Cuando asumió Francisco, el Papa argento, obviamente no fuimos ajenos a las repercusiones y la sobremesa  de aquel viernes fue un extenso debate sobre las implicancias en nuestras vidas de que la Iglesia Católica tuviera nuevo mandatario y que justo, fuera argentino.
Entonces, recordamos la venida de Juan Pablo II, nuestras comuniones y confirmaciones, hablamos de la última vez que cada uno había ido a misa, que coincidía con el bautismo de alguno de los hijos nacidos en los últimos años. Yo fui quien sacó el tema de Acción Católica y aunque muchos habían pasado por esa experiencia, parecía como borrada de sus memorias. De a poco nos acordamos de los campeonatos de fútbol y de los famosos campamentos de verano. En un momento, se precipitaron en mi memoria y en la de Pablo unas imágenes que ambos teníamos guardadas pero que nunca habíamos recordado.
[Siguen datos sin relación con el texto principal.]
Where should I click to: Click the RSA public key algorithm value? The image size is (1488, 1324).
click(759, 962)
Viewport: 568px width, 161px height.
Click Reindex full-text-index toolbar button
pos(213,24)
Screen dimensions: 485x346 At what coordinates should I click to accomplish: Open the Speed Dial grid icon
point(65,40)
 Pablo estaba saltando a una varilla, de esas de caña, finitas, de las que duelen mucho si te pegan. Pablo saltaba sin parar porque uno de los más grandes lo estaba castigando, seguro había dicho una mala palabra, o se había agarrado con otro pibe por la pelota. Cosas de chicos, obvio. Pero los saltos de rana, lo de aplaudir cardos con la mano o arrodillarse en maíz no eran los únicos castigos posibles. Te podían poner a esquivar una varilla durante media hora si querían y si no tenías buenos reflejos, te volvías a tu casa con las medias bien arriba para que no se vieran las marcas rojas en las pantorrillas.
De a poco me fui acordando de algunos ruidos, de los gritos de los otros chicos que seguían jugando en la canchita al fútbol, medio lejos.Recordé que yo estaba en el partido, pero que cuando vi que se lo llevaban a Pablo, salí de la cancha y  los seguí, quedándome cerca de su penitencia. Quizás los más grandes no se habían dado cuenta de que yo estaba allí, o tal vez sí lo sabían, y pensaban que el amedrentamiento funcionaría por partida doble si me dejaban estar en la escena.
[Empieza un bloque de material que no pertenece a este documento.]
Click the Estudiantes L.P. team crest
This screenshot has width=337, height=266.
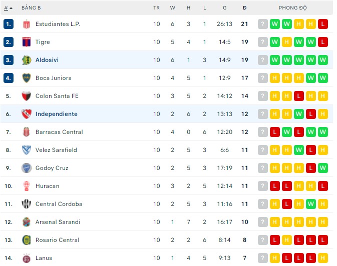pyautogui.click(x=27, y=24)
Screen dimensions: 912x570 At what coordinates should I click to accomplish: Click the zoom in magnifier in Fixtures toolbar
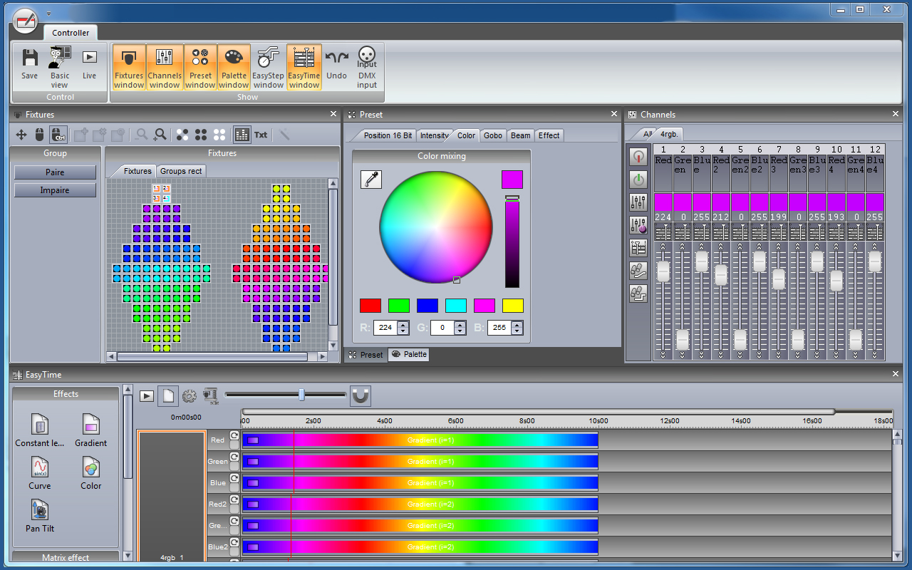(x=160, y=135)
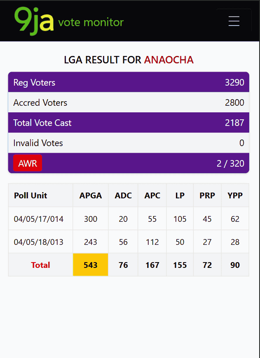This screenshot has width=260, height=358.
Task: Click the ADC column header
Action: [x=123, y=195]

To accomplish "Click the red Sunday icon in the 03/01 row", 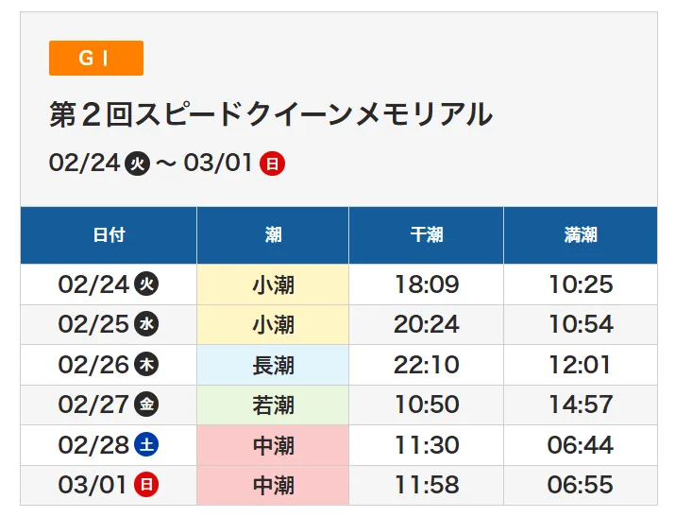I will [x=146, y=485].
Pablo saltaba con tanta bronca e impotencia, que aún con el esfuerzo que hacía para esquivar la varilla, tenía restos para llorar. Yo, lloraba en voz baja, con mucha culpa por no poderlo ayudar. En estos treinta años que pasaron, jamás habíamos hablado de aquello.
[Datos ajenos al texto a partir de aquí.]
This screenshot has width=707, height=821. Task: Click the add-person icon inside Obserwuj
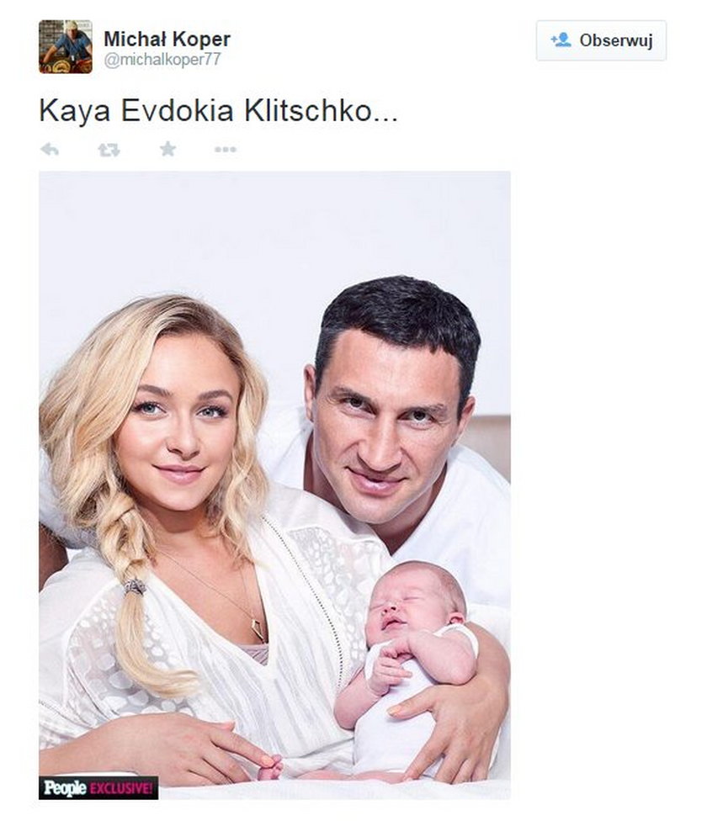[x=561, y=40]
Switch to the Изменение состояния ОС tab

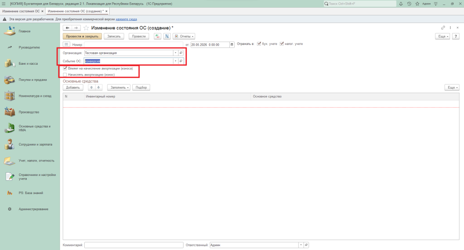coord(21,11)
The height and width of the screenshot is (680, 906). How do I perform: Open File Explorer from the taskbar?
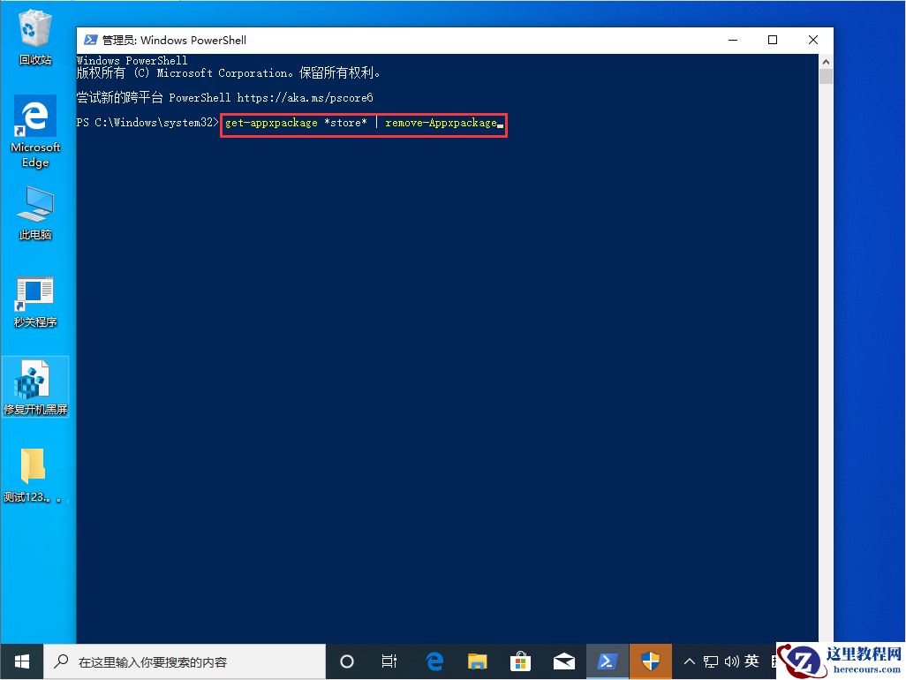477,661
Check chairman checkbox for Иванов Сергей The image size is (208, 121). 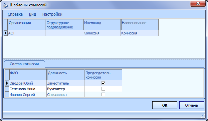(x=103, y=95)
Esa noche en el asado, Pablo me dijo que la sensación que le había quedado de aquella vez, es que yo había sido el único que se quedó a su lado, el único que prefirió ver a seguir jugando, el único que lo estaba acompañando. Aunque en ninguno de los dos lugares, allí o jugando al fútbol, hubiera podido hacer nada. Tal vez por eso, aun con todas los peleas de la adolescencia y las veces que cada uno pensó que el otro era un boludo, seguimos siendo amigos.
Yo recuerdo la imagen de Pablo saltando la varilla y llorando, y entonces vuelve esa sensación en mi cuerpo de la arbitrariedad, de lo impuesto, de lo débil que sigo siendo para evitar lo que me duele.
Pero al menos, una de esas tantas noches de vino, asado y repeticiones en las que parece que no se dice nada nuevo, que no hablamos de presente sino de puro pasado, he podido responderme por qué dejé de levantarme tan temprano los sábados y algunas cuantas elecciones que hice en los años que siguieron.